Poolish o biga liquida

Ti capita spesso di non riuscire a digerire i prodotti da forno lievitati e sentirti gonfia, appesantita e soprattutto assetata dopo aver mangiato una pizza? Spesso dipende dalla lievitazione non effettuata a regola d’arte. Infatti è consuetudine utilizzare in pane, pizza, focacce e impasti per dolci da colazione una quantità di lievito sproposita proprio per accelerare i tempi di produzione.

Per fortuna esiste un metodo che ci permette di utilizzare pochissimo lievito e ottenere degli impasti particolarmente digeribili.

Una delle tecniche facili, comode e veloci da provare è sicuramente quella che richiede la preparazione iniziale del poolish, o biga liquida. Si tratta di un metodo definito indiretto ottenuto miscelando acqua, farina e lievito che verrà successivamente impastato con la dose di liquidi, farina e altri ingredienti prevista dalla ricetta. Il risultato è una miscela dalla consistenza molto liquida che verrà fatta fermentare, fuori dal frigo, dalle 2 alle 24 ore a temperature di 16/22°C circa. La dose di lievito richiesta varia in base al numero di ore di maturazione e lievitazione.

Dopo aver realizzato l’impasto contenente il poolish avviene la fase di maturazione in frigo, mediamente di 12 ore. Dopo un’ulteriore lievitazione, l’impasto finale viene tagliato, formato e lasciato ancora lievitare, stavolta in teglia fino al raddoppio del suo volume, prima della cottura.

Il termine poolish sembra sia stato inventato da panettieri austriaci per rendere omaggio ai polacchi che conoscevano e utilizzavano questo tipo di tecnica. In Polonia il suo nome è zaczyn o zaczyn polski, che tradotto alla lettera significa semplicemente “innesco” (ovvero lievito) o “innesco polacco”.

Sei pronta per sbizzarrirti con nuove ricette e finalmente digerire la pizza? Allora mani in pasta!

PORZIONI:  dosi per 300 gr di poolish, 1 kg di farina    ¦    COSTO: basso    ¦   DIFFICOLTÀ: facile

Ingredienti poolish o biga liquida

  • 100 g di farina forte (tipo Manitoba o 00)
  • 100 grammi d’acqua
  • 2 g di lievito di birra

Procedimento poolish o biga liquida

Riscalda l’acqua in un pentolino e con l’aiuto di un termometro da cucina porta alla temperatura di 30°C. A questo punto sciogli il lievito di birra con la punta delle dita e versalo nella farina. Mescola bene con una frusta a mano fino a formare una pastella senza grumi.

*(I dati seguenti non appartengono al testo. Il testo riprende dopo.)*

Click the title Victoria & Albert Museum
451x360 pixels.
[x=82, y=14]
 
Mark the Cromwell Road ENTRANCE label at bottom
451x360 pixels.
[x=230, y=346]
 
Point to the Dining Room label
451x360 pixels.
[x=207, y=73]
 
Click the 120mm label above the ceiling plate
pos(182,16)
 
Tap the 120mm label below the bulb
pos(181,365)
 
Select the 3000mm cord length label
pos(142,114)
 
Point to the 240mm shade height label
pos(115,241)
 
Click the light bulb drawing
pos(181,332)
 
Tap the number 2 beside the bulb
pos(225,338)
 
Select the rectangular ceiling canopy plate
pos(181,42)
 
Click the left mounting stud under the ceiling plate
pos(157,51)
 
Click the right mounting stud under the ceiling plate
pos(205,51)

Copri con della pellicola trasparente e avvolgi in un panno di lana (va bene anche un plaid). Tieni l’impasto in un luogo caldo e lascia che si attivi la fermentazione. Il poolish sarà pronto quando in superficie si saranno formate delle bollicine e l’impasto risulterà afflosciato.

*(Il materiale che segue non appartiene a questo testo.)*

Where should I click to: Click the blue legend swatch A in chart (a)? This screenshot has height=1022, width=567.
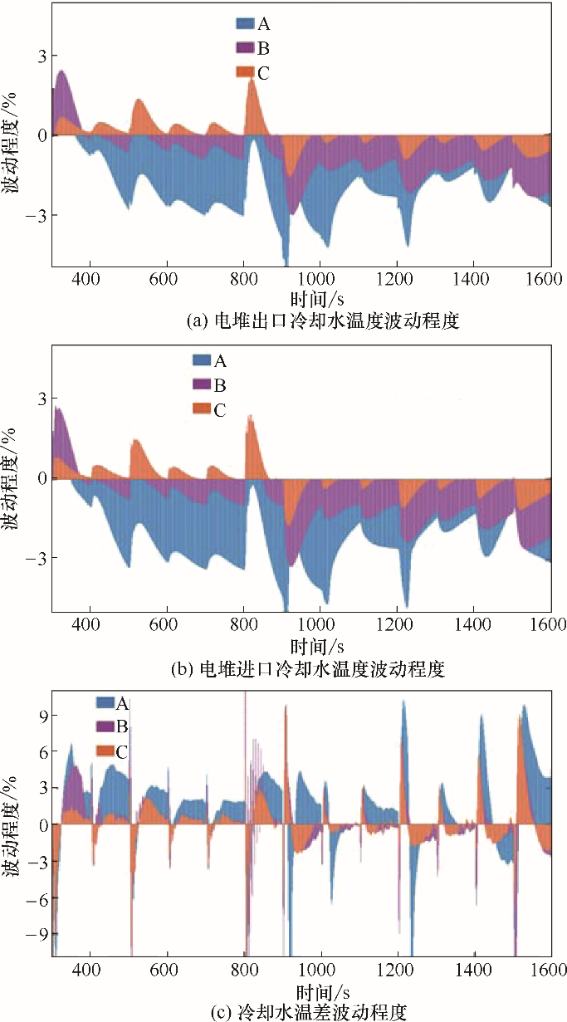pos(247,24)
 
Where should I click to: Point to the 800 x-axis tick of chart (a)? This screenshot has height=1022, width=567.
pos(243,277)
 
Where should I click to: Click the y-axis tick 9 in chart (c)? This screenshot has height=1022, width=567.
pos(39,716)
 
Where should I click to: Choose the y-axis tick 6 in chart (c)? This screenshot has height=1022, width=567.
pos(39,752)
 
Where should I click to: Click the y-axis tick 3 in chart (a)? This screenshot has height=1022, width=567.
pos(39,56)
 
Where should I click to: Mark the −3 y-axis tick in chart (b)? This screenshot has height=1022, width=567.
pos(35,557)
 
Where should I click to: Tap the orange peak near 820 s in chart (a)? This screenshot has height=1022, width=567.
pos(254,83)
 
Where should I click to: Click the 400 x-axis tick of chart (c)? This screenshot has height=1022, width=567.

Uniscilo alla farina da impastare (questa dose è calcolata per 1 kg di farina) e alla restante acqua necessaria per formare il panetto, sempre della temperatura di 30°C. Fai lievitare ulteriormente un paio di ore o fino a quando l’impasto non raddoppierà del suo volume. Puoi lasciare il panetto in frigo e al momento dell’utilizzo lasciarlo lievitare a temperatura ambiente.